Adiantei meu serviço e malhei mais cedo pra voltar pra casa e acompanhar todos os detalhes do jogo mais esperado do ano.
A festa foi bonita mas o jogo nem tanto. Todos (inclusive eu) acreditavam ser o Manchester ligeiramente favorito devido ao seu sistema defensivo mais sólido e aos desfalques importantes do Barça (Daniel Alves o principal deles).

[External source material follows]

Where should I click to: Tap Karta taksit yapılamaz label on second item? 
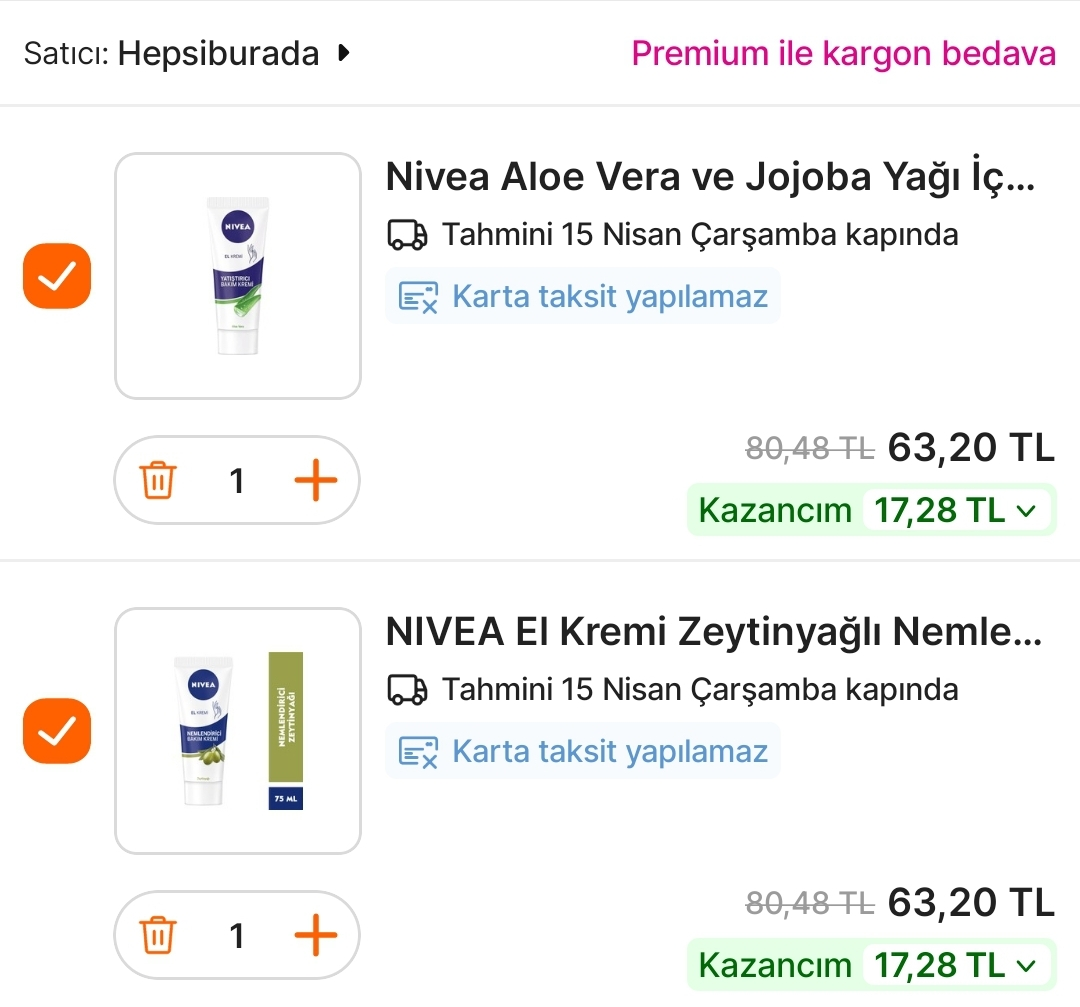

Vou deixar os detalhes táticos para a análise completa que farei no site, mas vou adiantar algumas impressões. Os dois treinadores fizeram modificações no time, mesmo sem sair da sua característica original. Sir Ferguson escalou Park, Ronaldo e Rooney, com Giggs na ligação. Nada contra Giggs, pelo contrário, ainda é um grande jogador (apesar de não ser nem de perto o mesmo Giggs de 99), mas não considero esta a melhor formação do time, principalmente diante de um meio-campo absurdamente talentoso como o do Barça. Já Guardiola modificou o posicionamento dos seus atacantes, talvez pensando em explorar uma possível deficiência física de Rio Ferdinand, voltando de lesão. A modificação acabou dando certo por vias tortas, já que Eto'o jogando na direita foi o responsável pelo gol que desequilibrou o jogo.

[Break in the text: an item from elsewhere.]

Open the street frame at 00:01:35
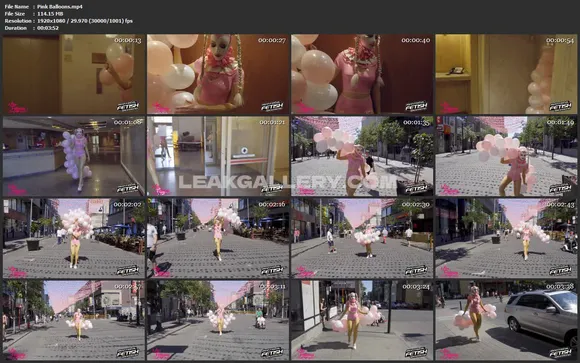Screen dimensions: 580x363 (362, 156)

A partir daí ficaram evidentes os problemas do Manchester, tanto táticos quanto psicológicos. Anderson, um dos melhores jogadores de meio-campo do mundo, a meu ver, fez uma partida muito ruim, devido ao nervosismo. Aí entrou a atuação ruim também do comandante inglês ao tirá-lo para a entrada de Tevez, deixando o meio-campo ainda mais vulnerável ao talento de Xavi e Iniesta. Apesar de dominar as ações em alguns momentos o Manchester jamais ameaçou verdadeiramente o título do Barça. Só após o segundo gol do Barça o chefe britânico corrigiu seu erro e sacou Giggs e colocou Scholes. Mas aí já era.
Título merecido, uma vitória do futebol mais vistoso, provando que um time pode dar espetáculo e ainda assim ser eficiente. Bom para o futebol.